> [Problem to work on] Repeat, line for line, only the span that opens at the "How do I perform: Minimize" line and closes at the final line below. Skip the pictures.

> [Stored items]
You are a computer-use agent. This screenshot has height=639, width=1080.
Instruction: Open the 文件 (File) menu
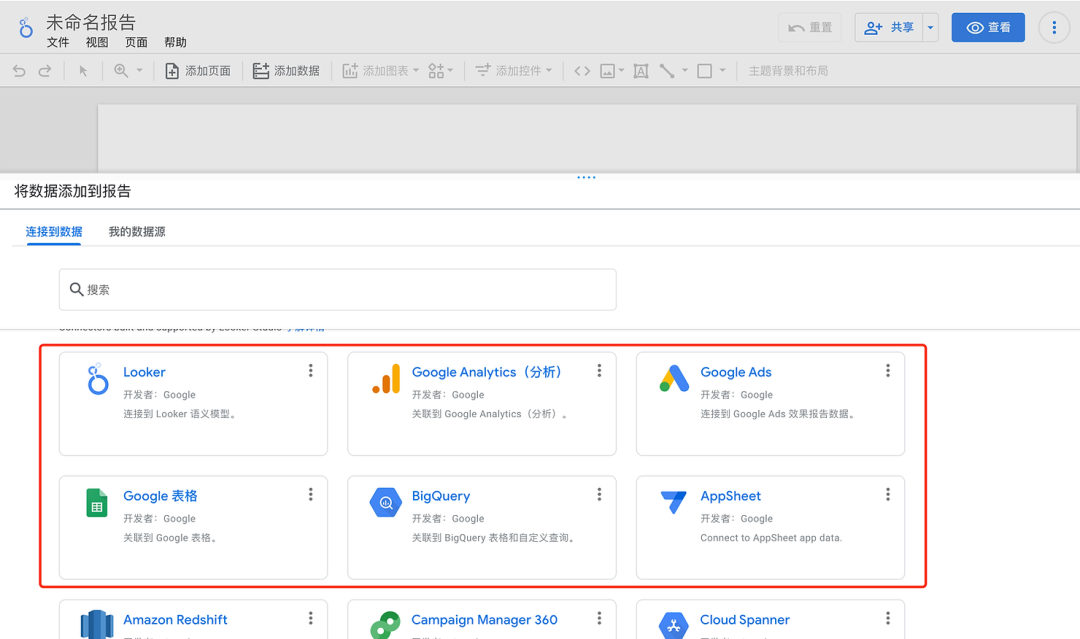58,43
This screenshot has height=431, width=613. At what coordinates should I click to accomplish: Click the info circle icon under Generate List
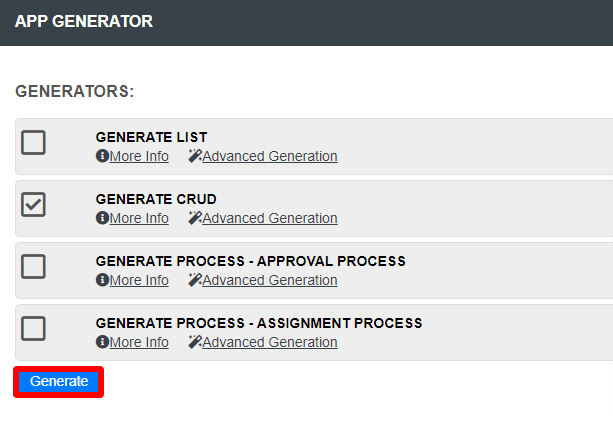coord(102,156)
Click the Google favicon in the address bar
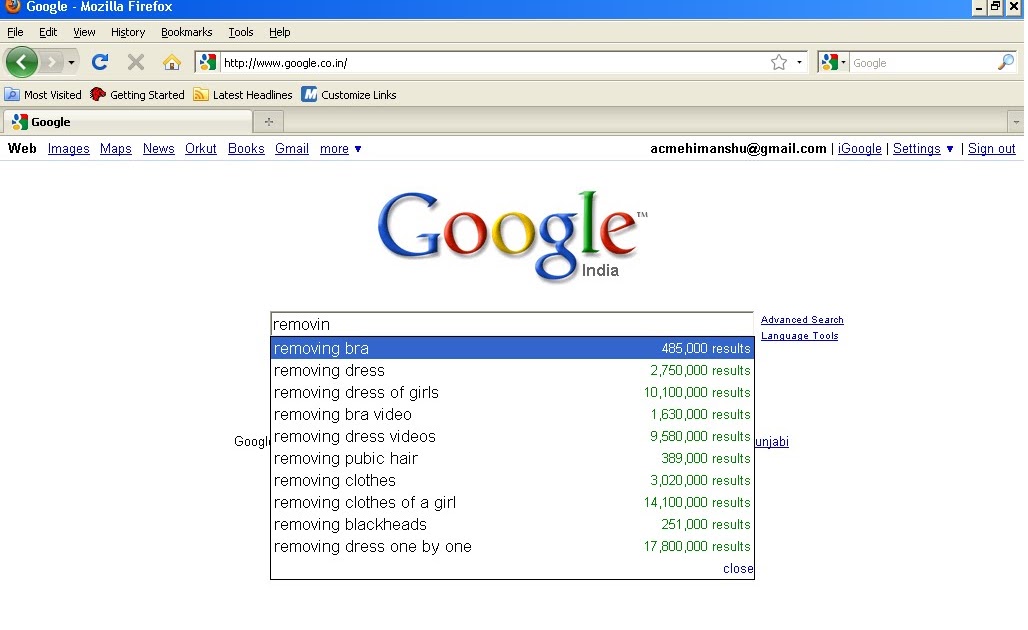This screenshot has width=1028, height=630. 206,62
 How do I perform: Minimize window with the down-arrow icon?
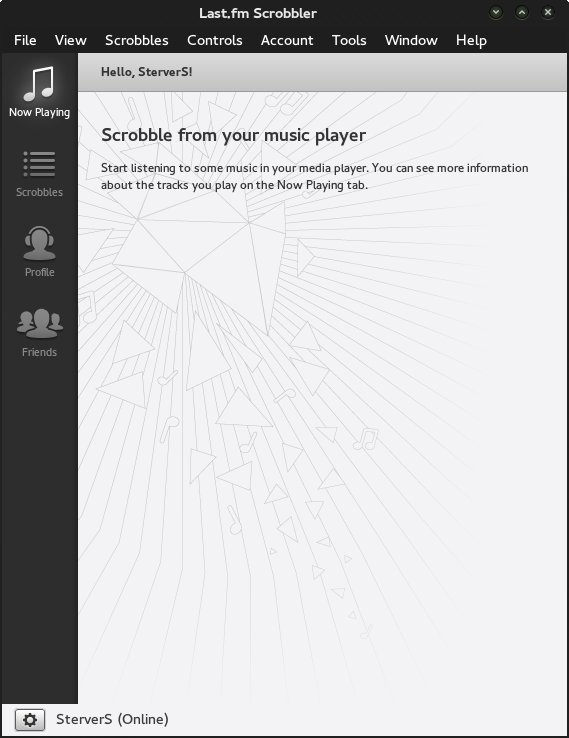(496, 12)
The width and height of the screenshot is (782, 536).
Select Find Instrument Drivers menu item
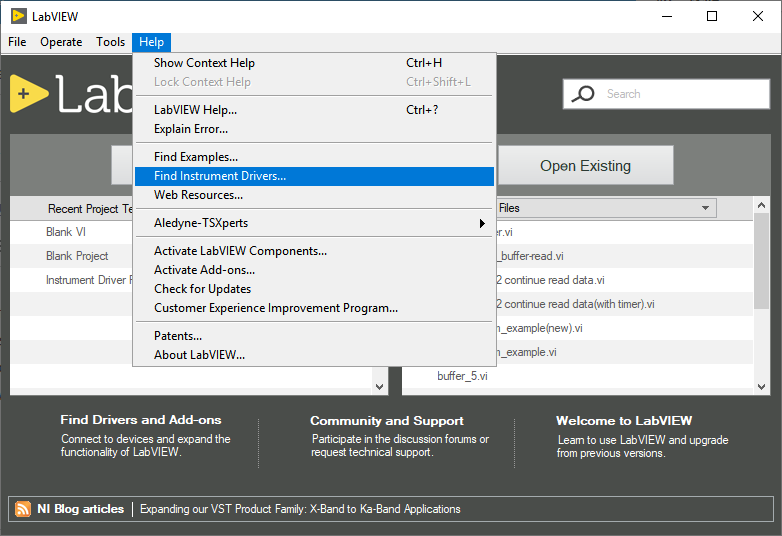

> [Solution for this task]
 How do I perform: Minimize window with the down-arrow icon?
(496, 12)
The width and height of the screenshot is (782, 536).
Select Find Instrument Drivers menu item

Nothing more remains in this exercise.